Press Digest: Navalny-led coalition barred from running in Novosibirsk poll

The election committee in the Novosibirsk region has denied registration to PARNAS party lists at the polls in the regional legislative assembly. Source: Kommersant

The election committee in the Novosibirsk region has denied registration to PARNAS party lists at the polls in the regional legislative assembly. Source: Kommersant

RBTH presents a selection of views from leading Russian media on international events, featuring reports on local authorities’ refusal to register the RPR-Parnas opposition coalition in regional elections in Novosibirsk, and the deployment of nuclear bombers in Crimea, as well as an interview with former deputy Pentagon chief Paul Wolfowitz.

Local authorities bar Democratic Coalition from Novosibirsk elections

The Novosibirsk election commission has refused to register the party list of the Democratic Coalition (based on the RPR-Parnas alliance) for regional elections, writes the centrist daily Nezavisimaya Gazeta.

The electoral commission dismissed the collected signatures as “fabricated,” even though – as the head of the Democratic Coalition’s campaign in Novosibirsk, Leonid Volkov, pointed out – handwriting experts failed to find even a single fabricated signature.

The coalition, an alliance of opposition parties RPR and Parnas, is led by opposition figurehead, politician and lawyer Alexei Navalny and former prime minister Mikhail Kasyanov.

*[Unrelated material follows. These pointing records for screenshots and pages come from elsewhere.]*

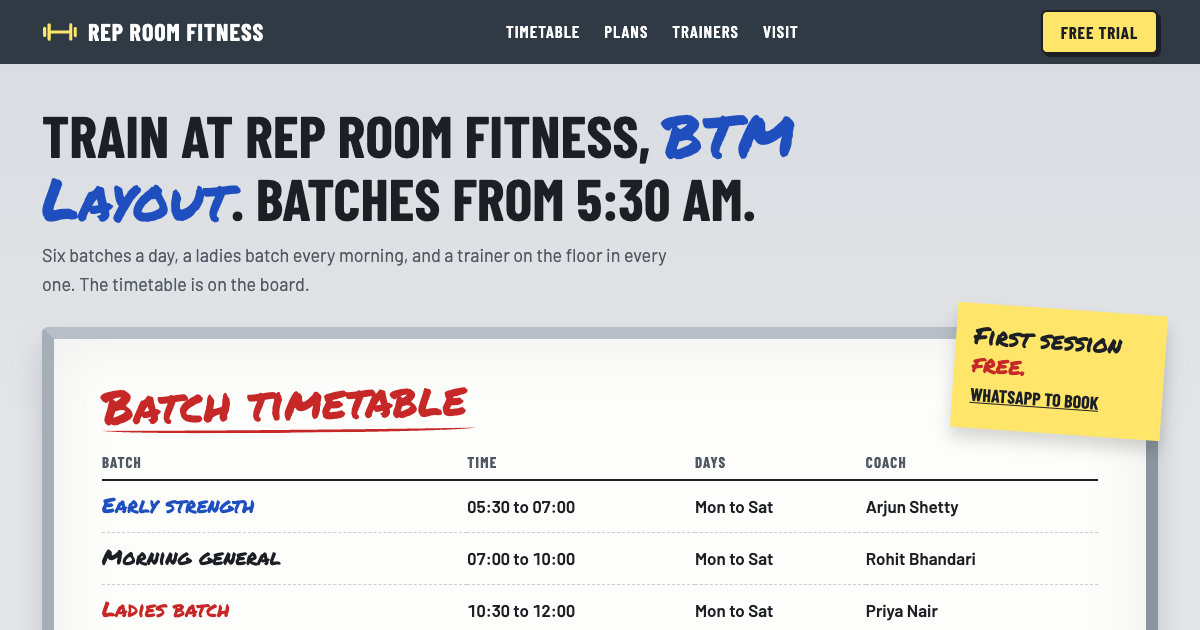1200x630 pixels.
Task: Select the Early strength batch name
Action: tap(178, 506)
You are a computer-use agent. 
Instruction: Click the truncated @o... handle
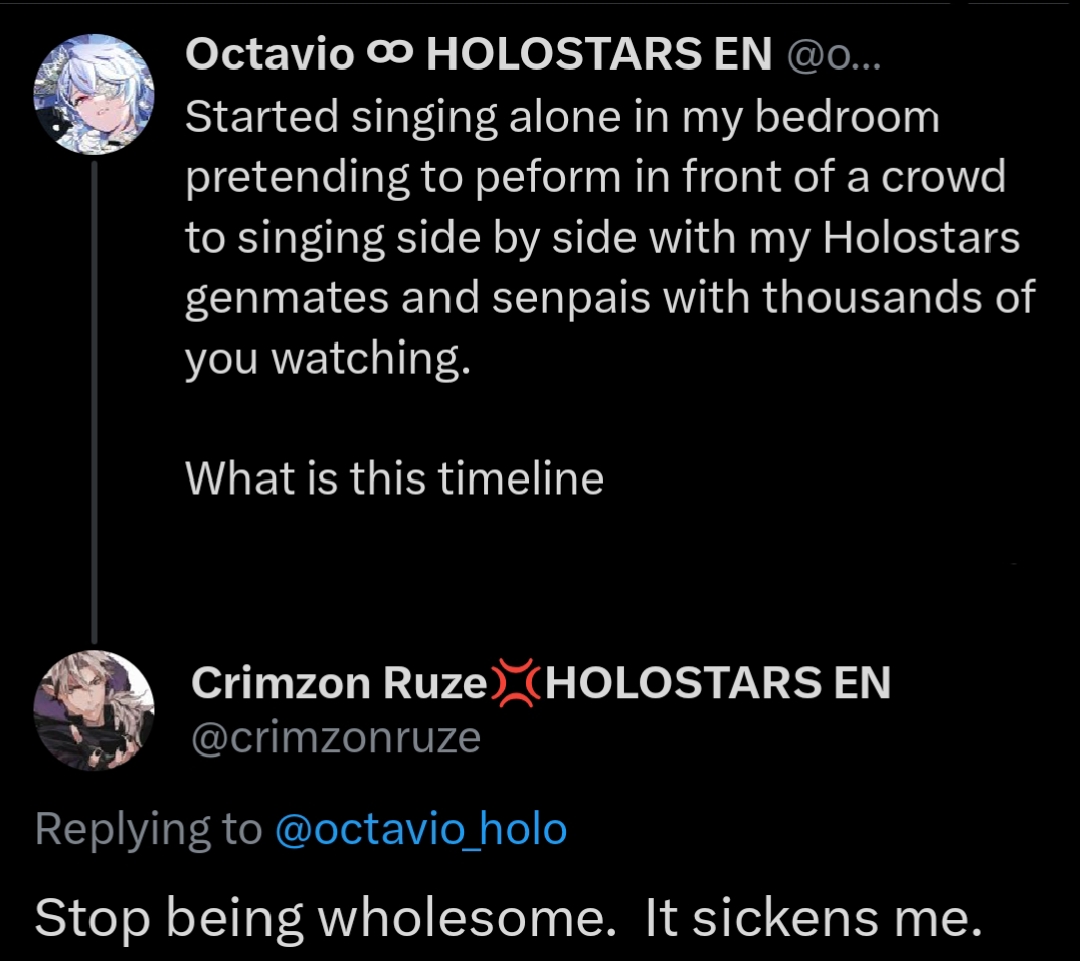[830, 57]
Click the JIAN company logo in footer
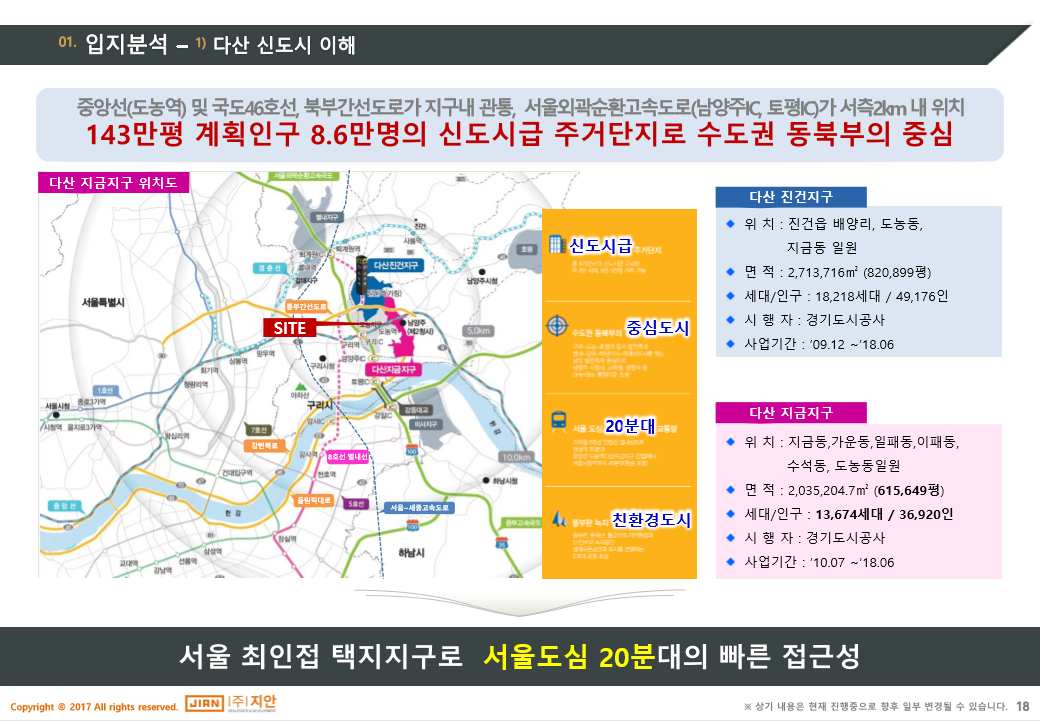Viewport: 1040px width, 721px height. click(205, 705)
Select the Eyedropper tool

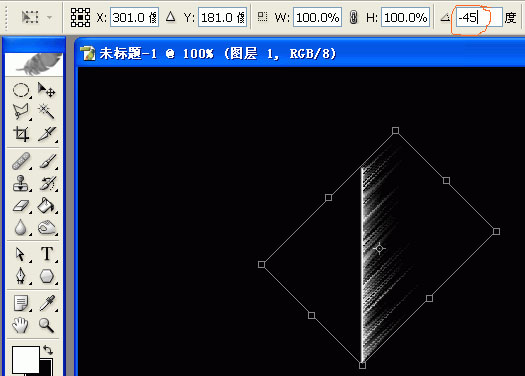tap(46, 303)
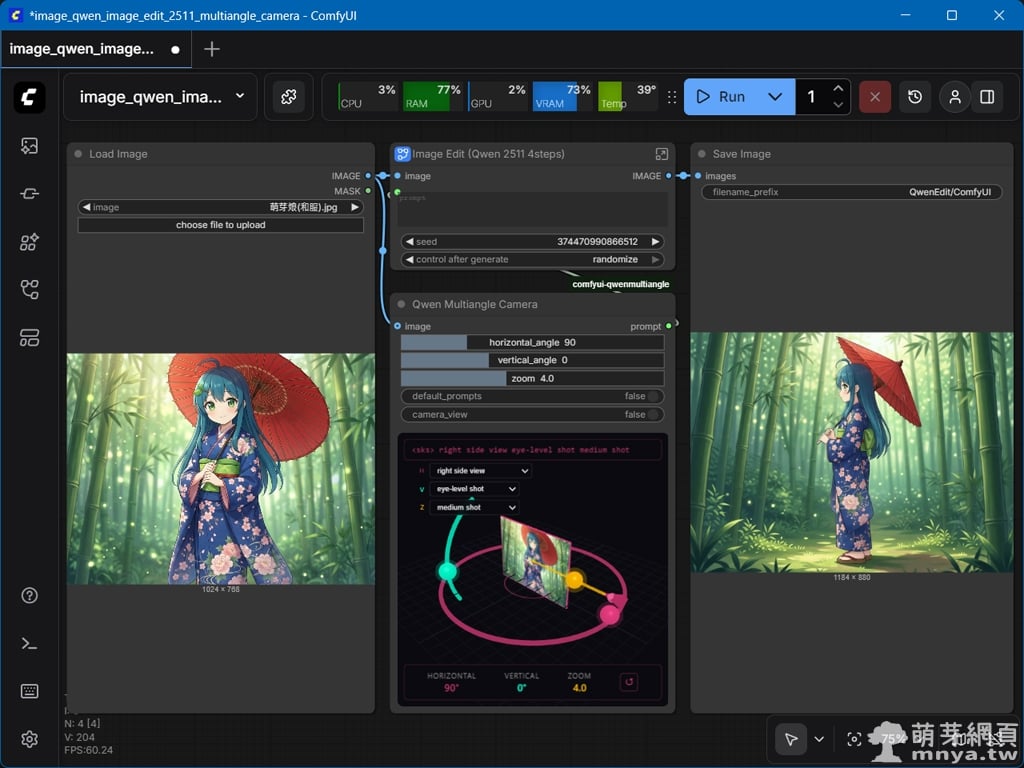Select the image_qwen_image workflow tab
Image resolution: width=1024 pixels, height=768 pixels.
coord(82,49)
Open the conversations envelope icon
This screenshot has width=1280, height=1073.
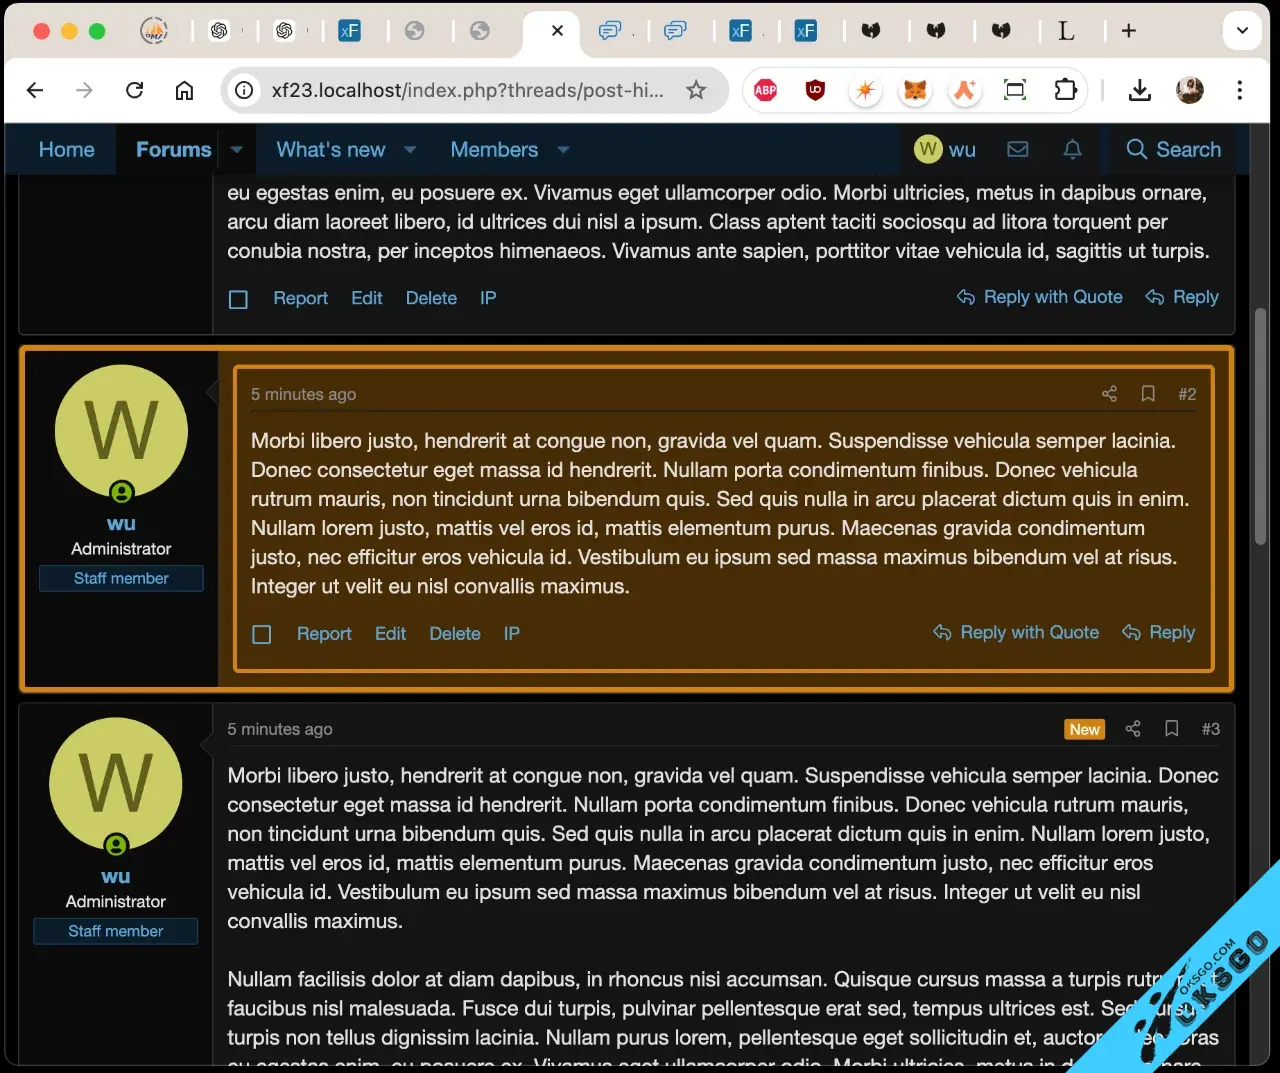pyautogui.click(x=1018, y=150)
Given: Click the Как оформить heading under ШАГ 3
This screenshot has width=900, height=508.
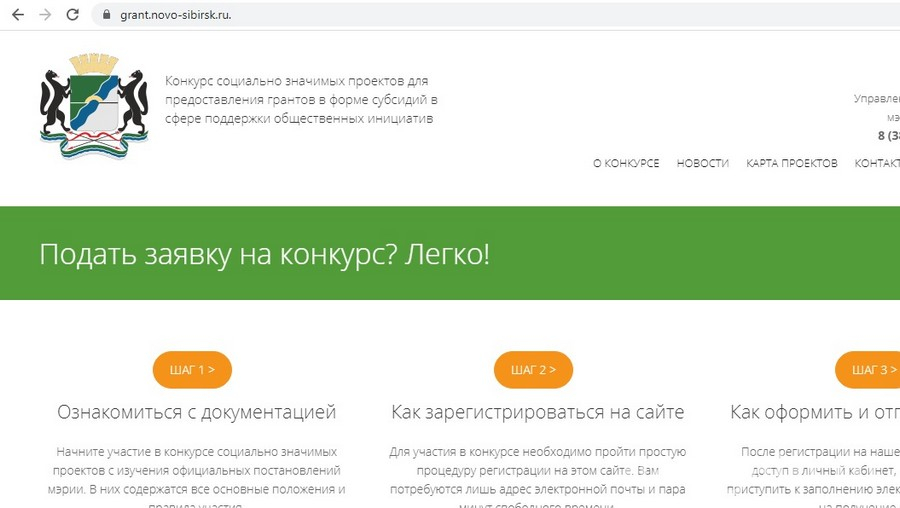Looking at the screenshot, I should click(x=813, y=412).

The liberals see what happened as a purely political decision. For example, signatures were rejected as defective if the passport of the signatory was not listed in the database of the Federal Migration Service.

But Volkov claims that the signatures were checked against one-year-old databases – so that the system did not see any documents issued less than a year ago. The opposition would-be candidates have already announced that, in any case, they will appeal the decision of the electoral commission to higher authorities and courts.

Experts, however, believe that a chance still remains for the democrats to participate in the federal election, since previously Moscow strongly recommended the regional authorities not to hinder RPR-Parnas from being registered.

According to the head of the Political Expert Group, Konstantin Kalachev, Novosibirsk did not heed these recommendations.

Alexei Makarkin, first vice-president of the Center for Political Technologies, believes that the watchdog logic of regional authorities has triumphed there, and if the Kremlin chooses not to allow the opposition to the State Duma elections, “it can come up with any reasons, for example, to revoke the party registration.”

 

Former deputy Pentagon chief Paul Wolfowitz gives exclusive interview

The news website Gazeta.ru has published an interview with former head of the World Bank and ex-Pentagon deputy chief Paul Wolfowitz.

“I believed that Russia was becoming part of the West, since Russia is largely a European country <...>. However, what is happening today is a kind of revival of the ‘Cold War,’” said Wolfowitz.

According to him, avoiding a new “Cold War” is only possible if Russia returns to the path on which it was in the 1990s – to the path of democratic reforms, integration into European institutions and compliance with the security treaties that it concluded.

However, Wolfowitz believes the goal of Russian policy is now to destabilize Ukraine as a warning to those who think about removing corrupt dictators from power, as Ukrainians did a year ago.

Answering a question from the website about what he thinks of the idea of supplying lethal weapons to Ukraine, the Pentagon's former deputy chief said: “I think this is an important principle that people are willing to fight for their freedom and independence. And they must have the means for doing this.”

Wolfowitz pointed out that the ceasefire currently in force in eastern Ukraine is not a genuine truce, and if the strengthening of Ukrainian military power will provide a real truce, it is good for Ukraine to have such a lever [lethal weapons].

As for the partnership between Russia and the United States in the fight against the Islamic State (ISIS) radical militant group, Wolfowitz noted that it needs a fundamental change in Russia's approach to Syria.

 

Russia will not deploy nuclear bombers in Crimea

The Russian Defense Ministry has officially abandoned plans to deploy a squadron of Tu-22M3 long-range bombers in Crimea, the daily tabloid Moskovsky Komsomolets reports, even though the idea of relocating bombers to Crimea has repeatedly been voiced by sources in the Defense Ministry and even the Foreign Ministry, the newspaper reminds its readers.

According to some experts, from Crimea the Tu-22M3 could reach NATO bases in Eastern and Southern Europe, and virtually anywhere in Western Europe. Therefore,   the deployment of strategic bombers in Crimea could serve as a real deterrent for adversaries of Russia, writes Moskovsky Komsomolets.

At the same time, Viktor Murakhovsky, a military expert and the editor-in-chief of the Arsenal Otechestva military magazine, told the newspaper that there is really no need to place the Tu-22M3 in Crimea.

“This is an operational-strategic-level aircraft, it can operate from its bases in central Russia,” he said. But the main threat is that if the strategic bombers are placed in Crimea, they will immediately fall under the tactical resources of NATO (for example, the naval forces in the Black Sea region).